Huge Haiku indeed. Incredibly obsessive, exceptionally detailed haiku might be a more exact description. Imagine 80 Flowers exfoliating over a far greater terrain, growing wild in fact with a sense of its own range. Yet not without self-knowledge. “Blunt architecture” is both the first title and first phrase of the opening poem, a figure that might capture the project itself at hand, recount something as simple as a deck addition to a home & reverberate not-so-coincidentally with the profession of the poet’s father.


I’ve been reading David McAleavey’s work for over 30 years, since we first met at Berkeley. Tho he’s published four books over that period, he’s focused as much on his work as a teacher and may be best known to readers here – at least by folks outside of the DC area or who are not Oppen scholars, as such – for having been the editorial hand behind the Ithaca House run in the early 1970s that included first or second books by yours truly, Bob Perelman, Ray DiPalma, David Melnick & others.

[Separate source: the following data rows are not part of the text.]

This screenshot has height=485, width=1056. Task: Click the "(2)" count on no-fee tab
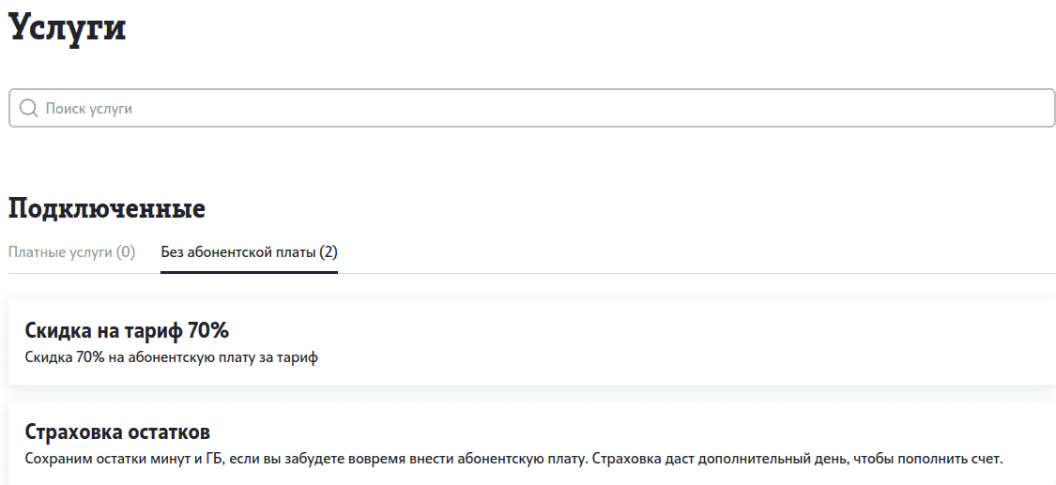click(329, 252)
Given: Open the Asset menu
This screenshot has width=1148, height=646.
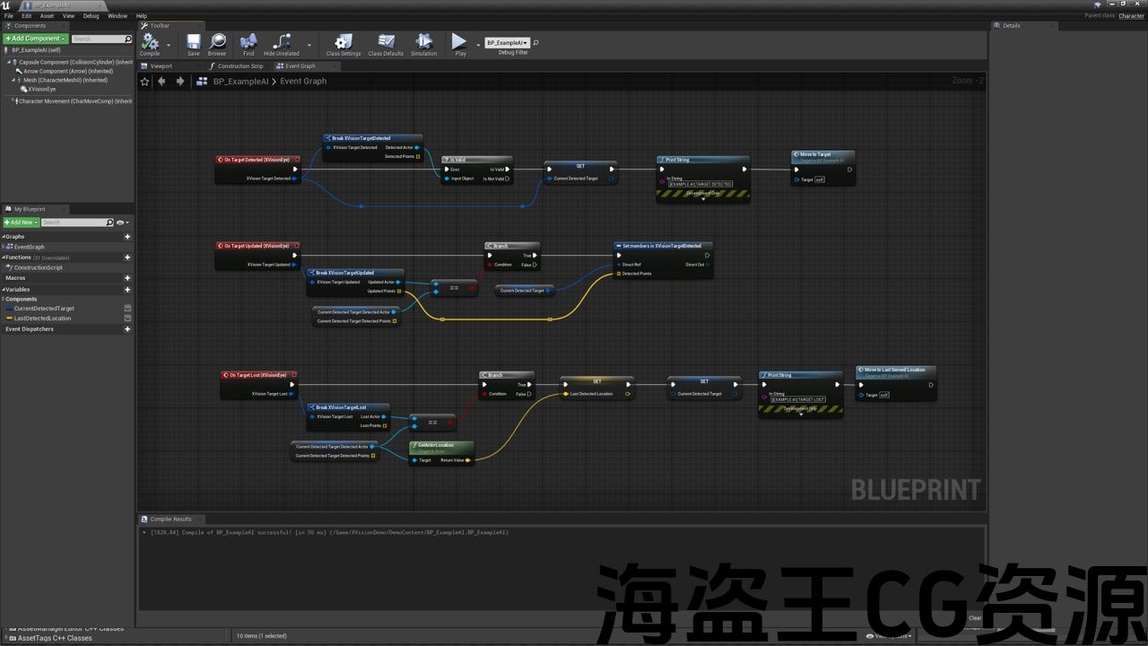Looking at the screenshot, I should (47, 16).
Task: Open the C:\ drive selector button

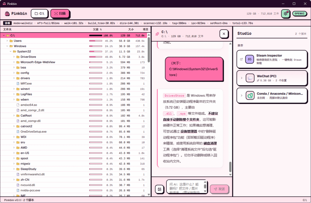Action: click(39, 13)
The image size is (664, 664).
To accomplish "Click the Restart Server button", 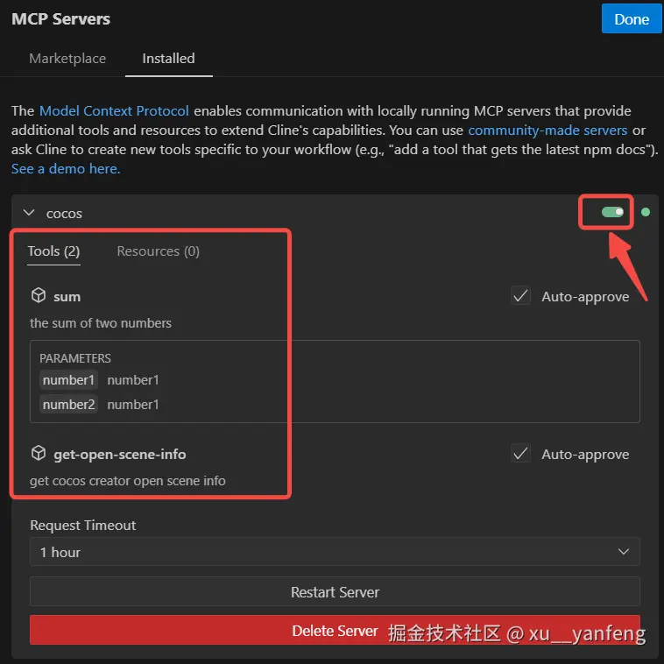I will pos(335,591).
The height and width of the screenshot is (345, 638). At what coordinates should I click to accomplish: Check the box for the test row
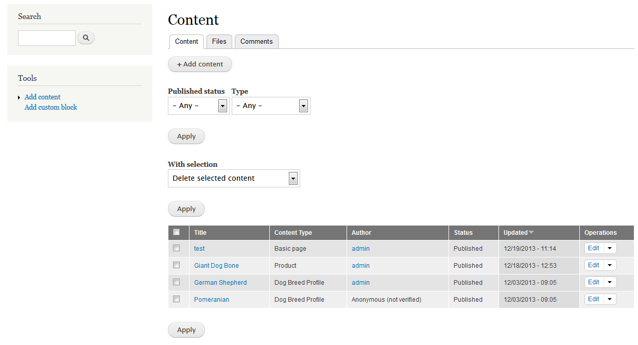click(177, 248)
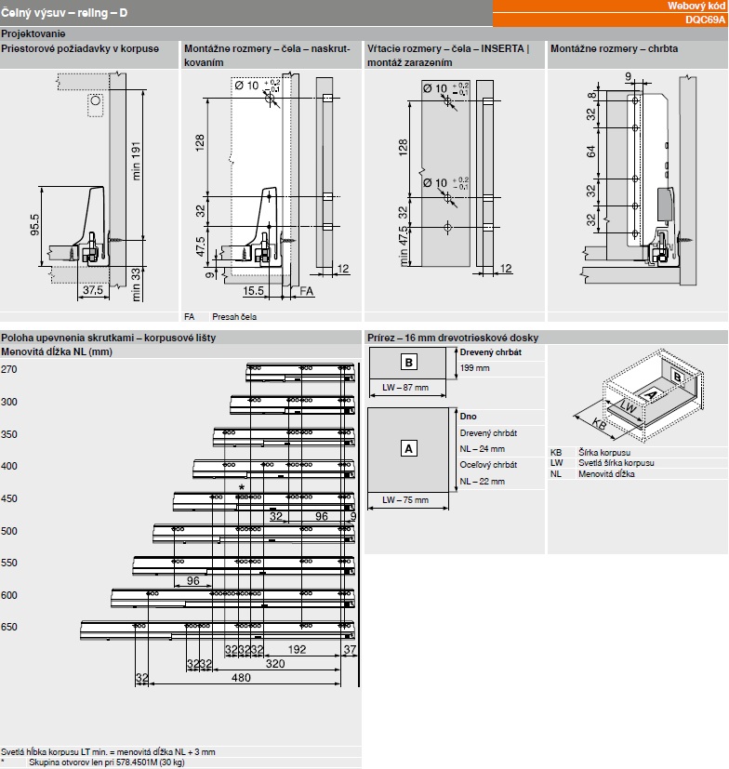Click the DQC69A web code
This screenshot has width=729, height=769.
tap(704, 19)
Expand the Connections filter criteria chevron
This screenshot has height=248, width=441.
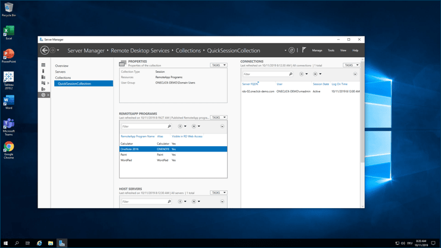(355, 75)
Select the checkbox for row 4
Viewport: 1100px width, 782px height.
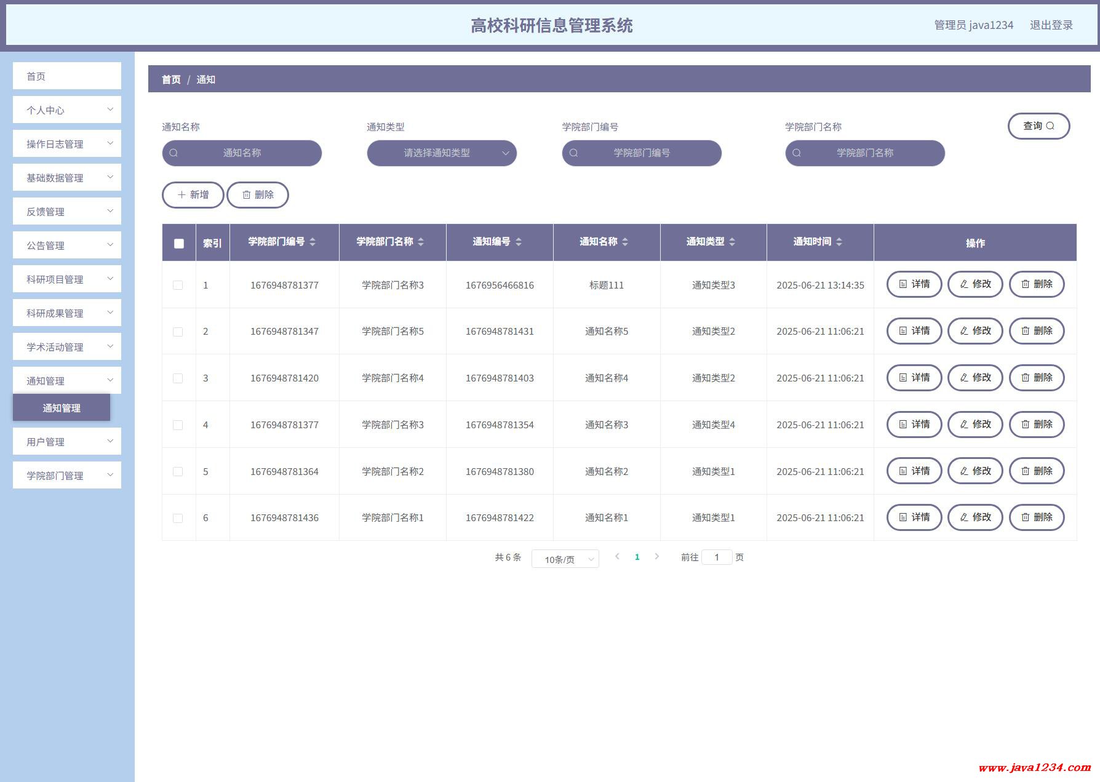[178, 425]
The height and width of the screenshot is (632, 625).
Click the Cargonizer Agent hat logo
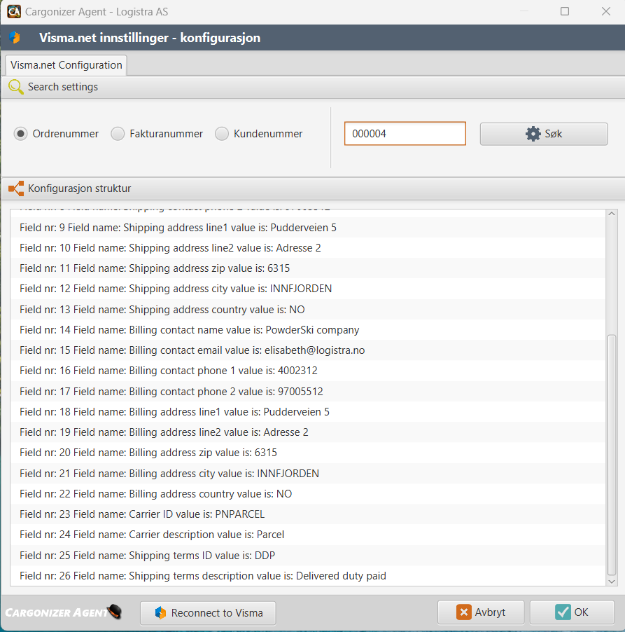(x=114, y=612)
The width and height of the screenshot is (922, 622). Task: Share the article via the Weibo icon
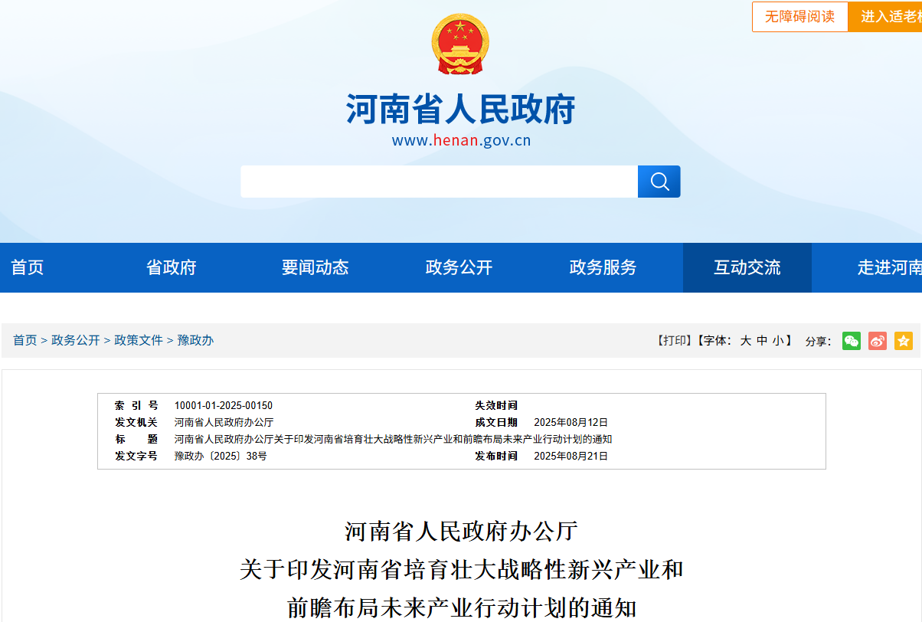click(877, 341)
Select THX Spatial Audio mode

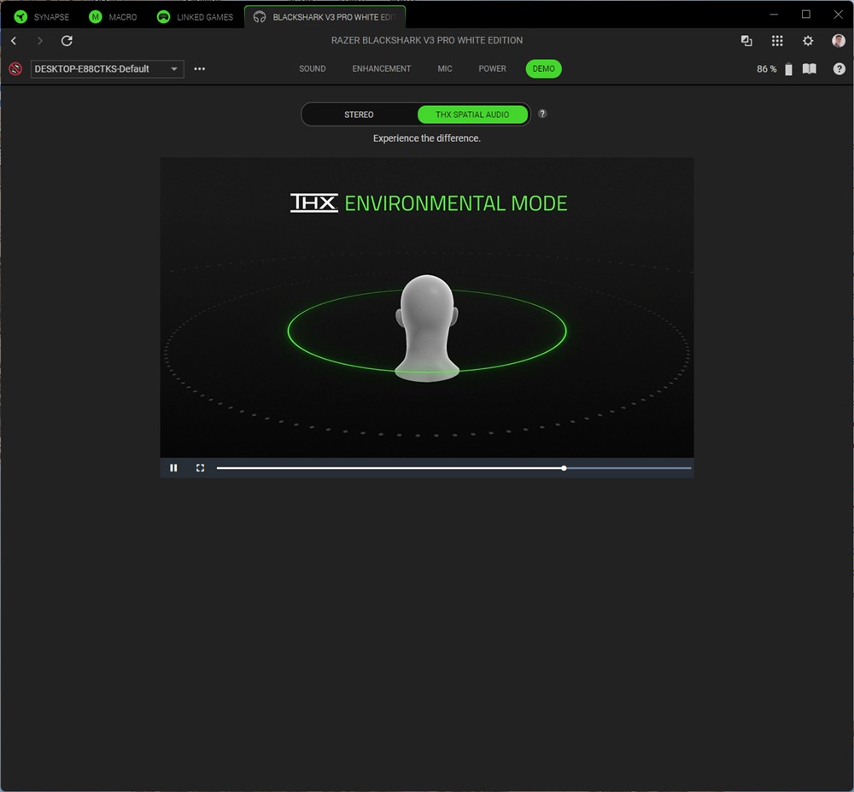pos(472,114)

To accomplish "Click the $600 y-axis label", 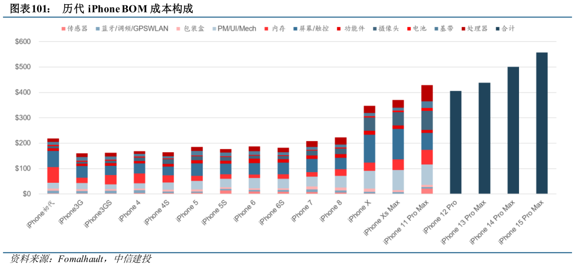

When I first met him through Occident editor Lewis Dolinsky, McAleavey was an obviously brilliant grad student tho not yet well- read beyond the standard undergraduate fare in American poetry. Melnick & I heaped volumes of the New Americans on him – he in turn taught me to play chess (tho I suspect he would still obliterate me in about four moves if we sat down at a board today). After leaving Berkeley for Cornell, he turned to Oppen on his own. Reading these non-haiku haiku – you can see several samples here and another here – I realize that there is something deeply simpatico between the two poets I hadn’t understood before. A sense of ethics as the heart of poetry that often plays itself out around figures of literal handcrafts.


These poems to my ear are at their best at their most dense – I think I would say this of almost any poet – and yet, not unlike Bob Perelman, McAleavey often refuses that final step off the springboard into the level of opacity we associate, say, with something like 80 Flowers out of an ethical commitment both to content & reader. This sometimes gives the haiku a thematic center that puts individual pieces again midway betwixt Oppen & (of all things) Berryman’s Dream Songs, the poetry McAleavey was most enthusiastic about when first I met him. This may, in fact, be the first work influenced by Berryman that I can think of that takes that formal impulse forward, precisely because it recognizes these disparate connections. There is a world in which Berryman & Zukofsky make perfect sense together – and this pretty much is it.


I’ve sometimes accused McAleavey of going out of his way to keep his poetry a secret – he seems quite resolute in his disinterest in the hustle associated with a lit’ry career – yet with a Chax Press edition of Huge Haiku coming sometime in the new year, this may well change at last & for the better for us all. McAleavey’s blunt architecture is filled with riches for us all.